## Problem to solve
Up to and including the line with "Open the Código", return every line from the start of the entries below exactly.

## Recorded information
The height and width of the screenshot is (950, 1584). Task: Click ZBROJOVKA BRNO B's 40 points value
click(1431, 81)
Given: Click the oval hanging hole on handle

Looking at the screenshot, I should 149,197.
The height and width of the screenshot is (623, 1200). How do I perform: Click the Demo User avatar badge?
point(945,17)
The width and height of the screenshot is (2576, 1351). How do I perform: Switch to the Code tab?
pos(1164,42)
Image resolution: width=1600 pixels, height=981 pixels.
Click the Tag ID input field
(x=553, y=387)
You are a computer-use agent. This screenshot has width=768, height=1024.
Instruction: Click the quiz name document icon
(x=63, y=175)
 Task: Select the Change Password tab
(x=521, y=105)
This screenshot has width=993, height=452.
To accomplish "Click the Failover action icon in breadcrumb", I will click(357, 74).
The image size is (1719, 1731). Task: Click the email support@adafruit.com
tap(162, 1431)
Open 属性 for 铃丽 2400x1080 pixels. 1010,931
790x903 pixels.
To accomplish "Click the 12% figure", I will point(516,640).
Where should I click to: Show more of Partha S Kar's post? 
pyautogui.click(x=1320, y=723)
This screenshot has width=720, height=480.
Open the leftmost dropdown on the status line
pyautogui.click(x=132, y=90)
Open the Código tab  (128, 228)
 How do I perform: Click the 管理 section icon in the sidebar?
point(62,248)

## Solution
The height and width of the screenshot is (950, 1584). Task: Click ZBROJOVKA BRNO B's 40 points value
click(1431, 81)
Given: Click the oval hanging hole on handle

Looking at the screenshot, I should 149,197.
The height and width of the screenshot is (623, 1200). How do I perform: Click the Demo User avatar badge?
point(945,17)
The width and height of the screenshot is (2576, 1351). How do I perform: Switch to the Code tab?
pos(1164,42)
Image resolution: width=1600 pixels, height=981 pixels.
Click the Tag ID input field
(x=553, y=387)
You are a computer-use agent. This screenshot has width=768, height=1024.
Instruction: Click the quiz name document icon
(x=63, y=175)
 Task: Select the Change Password tab
(x=521, y=105)
This screenshot has width=993, height=452.
To accomplish "Click the Failover action icon in breadcrumb", I will click(357, 74).
The image size is (1719, 1731). Task: Click the email support@adafruit.com
tap(162, 1431)
Open 属性 for 铃丽 2400x1080 pixels. 1010,931
790x903 pixels.
To accomplish "Click the 12% figure", I will point(516,640).
Where should I click to: Show more of Partha S Kar's post? 
pyautogui.click(x=1320, y=723)
This screenshot has width=720, height=480.
Open the leftmost dropdown on the status line
pyautogui.click(x=132, y=90)
Open the Código tab  (128, 228)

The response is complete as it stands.